ENVIRONMENTAL Treatment Solutions (ETS) has broken its silence on a chemical incident at its Blayney facility last month, holding an information session in a bid to allay residents’ concerns about waste treated on site.
But not everyone was convinced the company had taken appropriate steps to ensure a similar mishap did not happen again.
About 20 residents and neighbouring business owners turned out for the meeting, including representatives from St Joseph’s Primary School, which was evacuated in response to the incident, and Blayney’s mayor and general manager.
ETS director Jock Germany said the incident on February 27, which also hospitalised nine people, was the result of human error and an “incompatible waste [being] added to the mix.”
“The incident should never have happened on our site,” he said.
St Joseph’s principal Gerard Davies said it was the second time the school had been disrupted by the company’s operations, the first being in August last year when the school was forced into lockdown after a fire broke out at the ETS facility.

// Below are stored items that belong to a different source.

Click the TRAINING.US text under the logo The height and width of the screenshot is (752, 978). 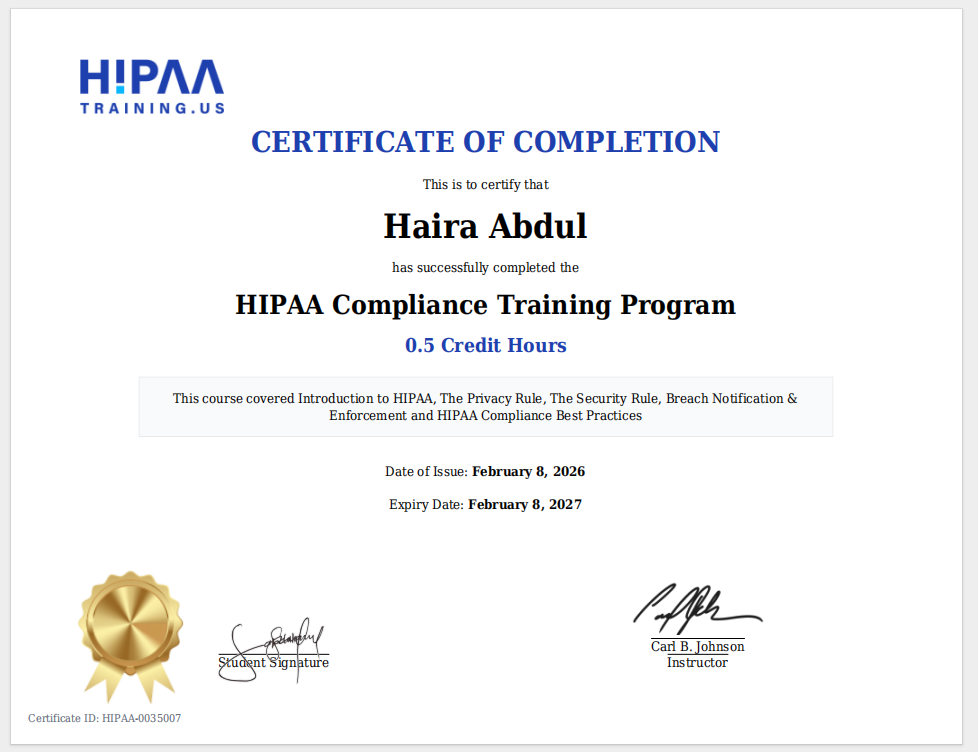click(x=152, y=106)
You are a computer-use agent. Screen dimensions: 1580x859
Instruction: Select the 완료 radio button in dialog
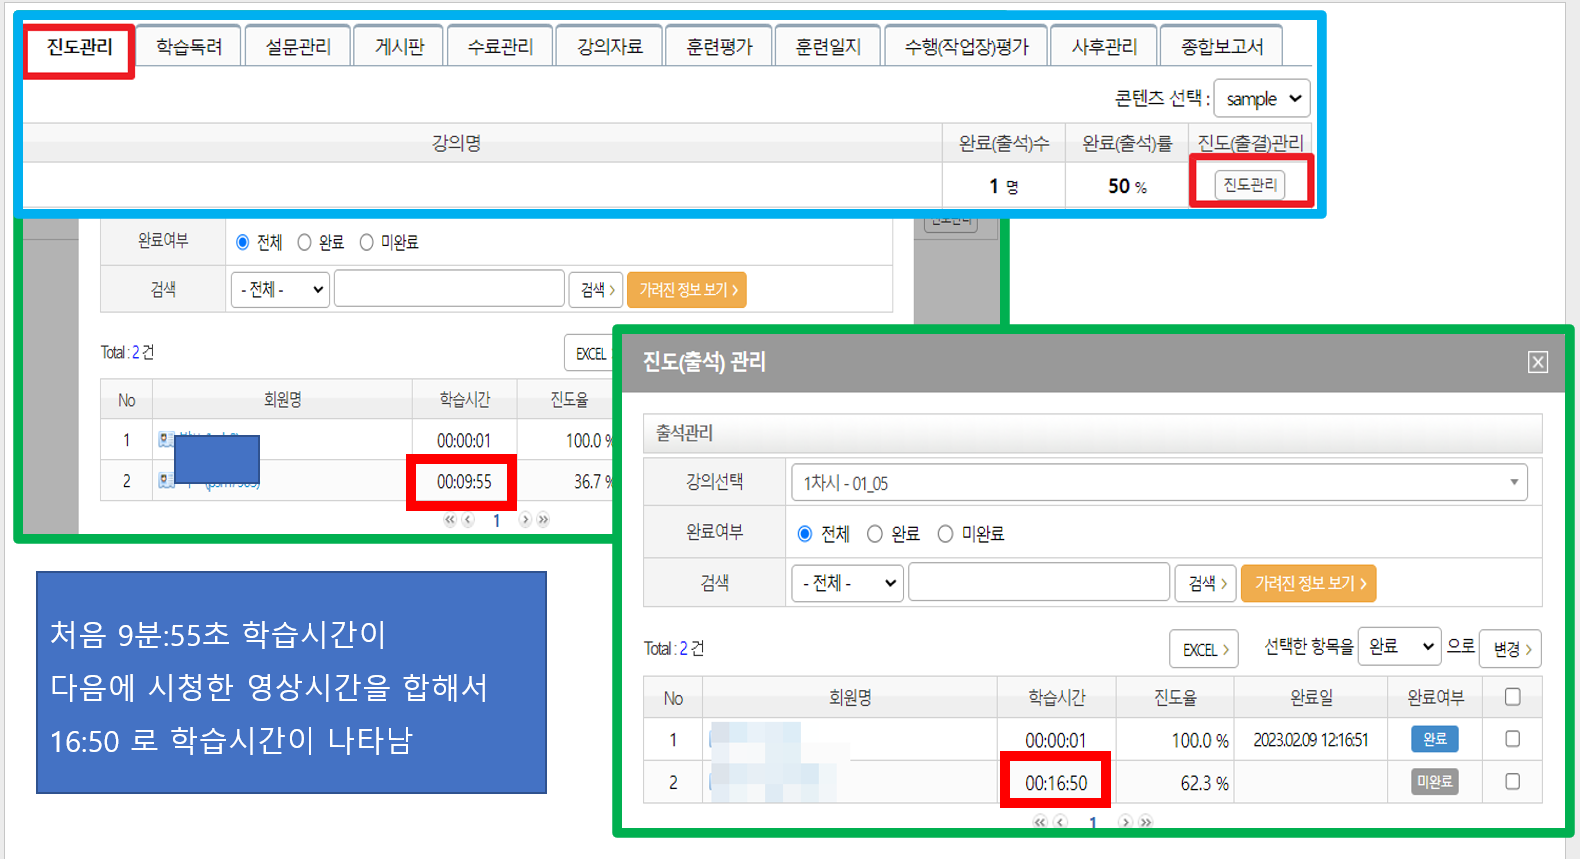pos(875,534)
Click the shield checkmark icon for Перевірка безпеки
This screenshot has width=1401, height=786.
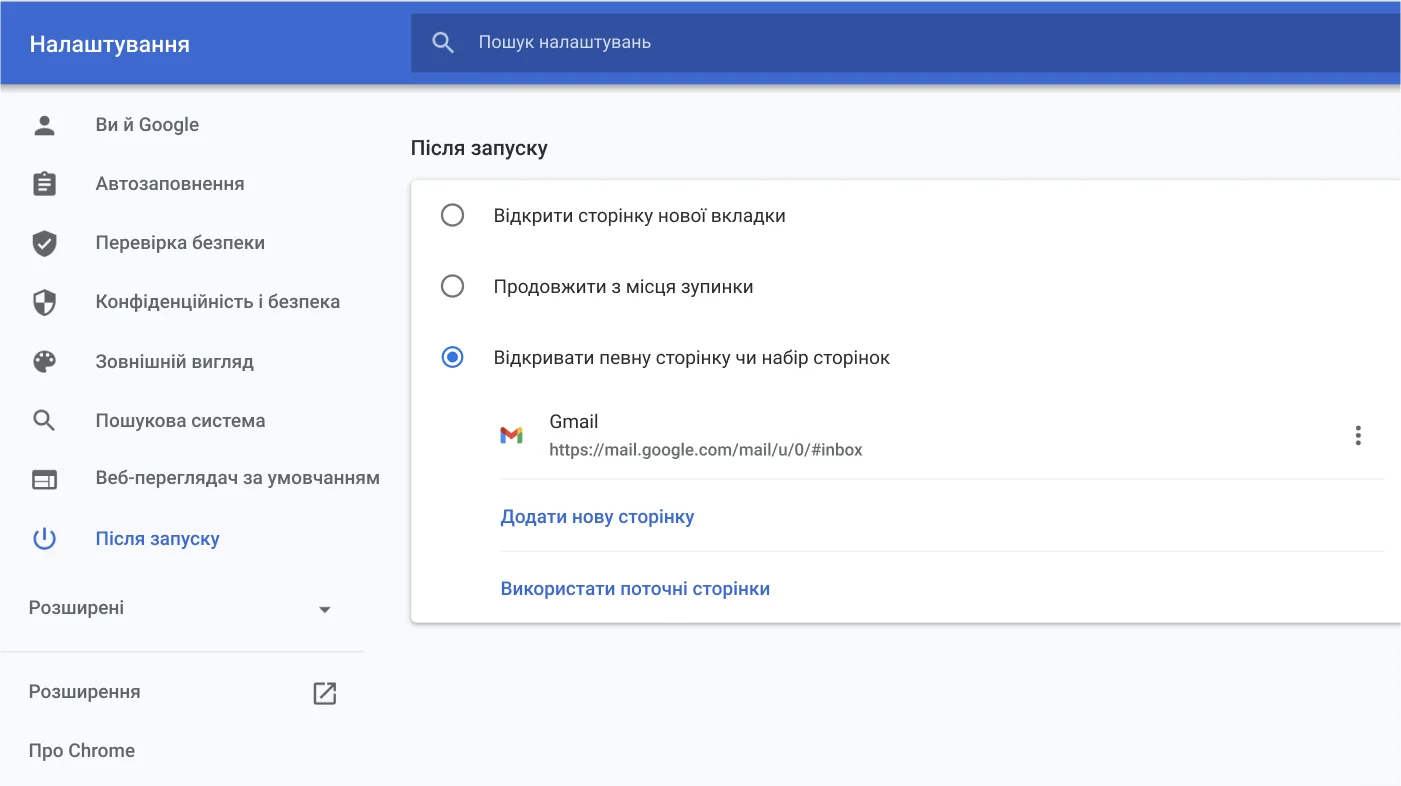coord(44,243)
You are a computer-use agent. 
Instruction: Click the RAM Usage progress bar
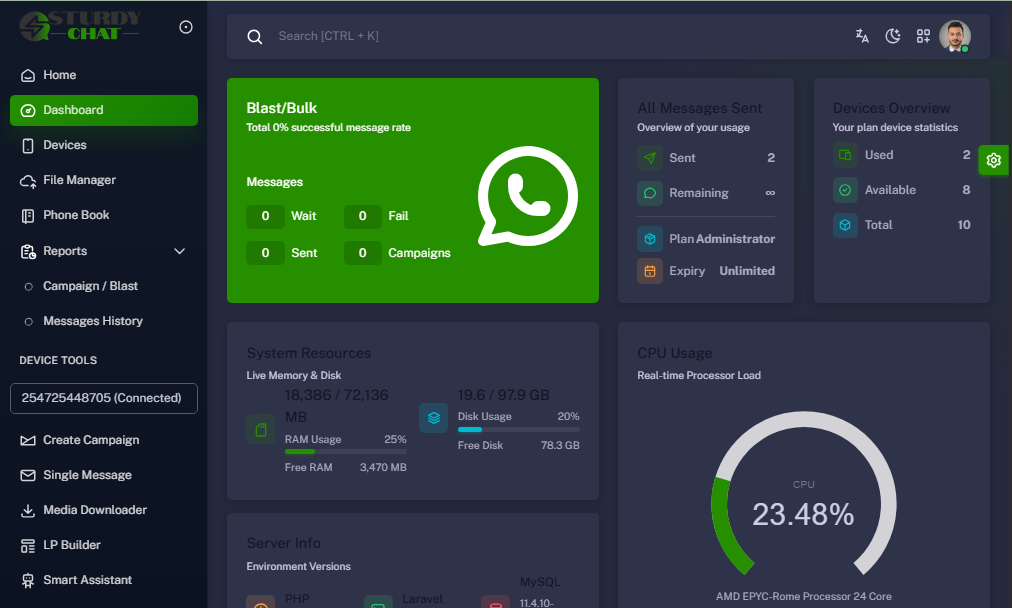(345, 452)
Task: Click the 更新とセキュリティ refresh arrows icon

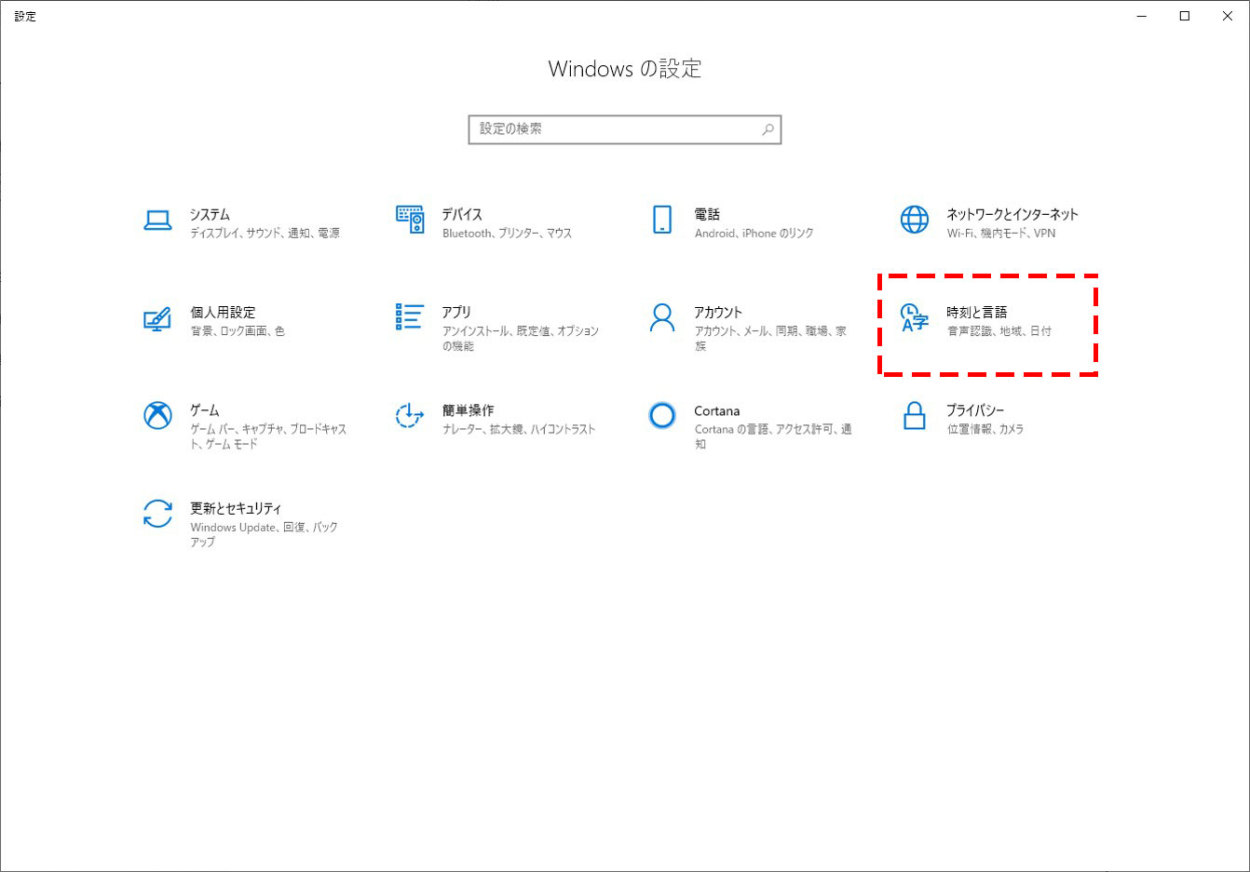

Mr Davies said classroom teaching had been disrupted and parents had raised health concerns about the ETS site.
“It has impacted on our teaching and learning,” Mr Davies said.
“I find it hard to believe it won’t happen again.”
“It has impacted on our teaching and learning ... I find it hard to believe it won’t happen again"
In response, ETS said they were not able to guarantee there would be no further incidents at their Blayney site.
The only assurance they could give was that they would undertake further training and education of their staff.
Mr Davies also took issue with the proximity of the facility to the school.
“I just think some businesses should not be within 500 metres of a school,” he said.
Harry Marshall, who lives near the ETS facility, said he had not been contacted by the company following the incident, despite their insistence all neighbouring homes and businesses had been spoken to.
“On Thursday night the smell was unbearable in my home,” Mr Marshall said of the incident.
“I left home before the incident, I [needed] medication and I couldn’t get it.
“You can evacuate businesses and people can go home, I can’t go home.
“I think its unacceptable, that’s my opinion of it.”
Chris McAlister, whose children attend St Joseph’s, asked: “If council offered you a new building, would you consider moving.”
Mr Germany replied: “We would consider moving.”
Residents also questioned the type of waste treated at the facility, given the ETS website states the company has the resources and experience to assist in the handling of radioactive waste streams.
This was denied by Mr Germany.
“We categorically do not treat radioactive waste,” he said.
The facility treats waste that is unable to be disposed of by landfill, Mr Germany said, offering oil and grease as examples.
Mr Germany said the reason why they had not spoken to the media about the incident was because the company wanted to “front-up directly in person to the affected area”.
“We had a responsibility to ensure an accurate statement before making comment,” he said.
ETS established the Blayney facility in 2009 and since May 2013 there have been four incidents at the site requiring the attention of the Environment Protection Authority.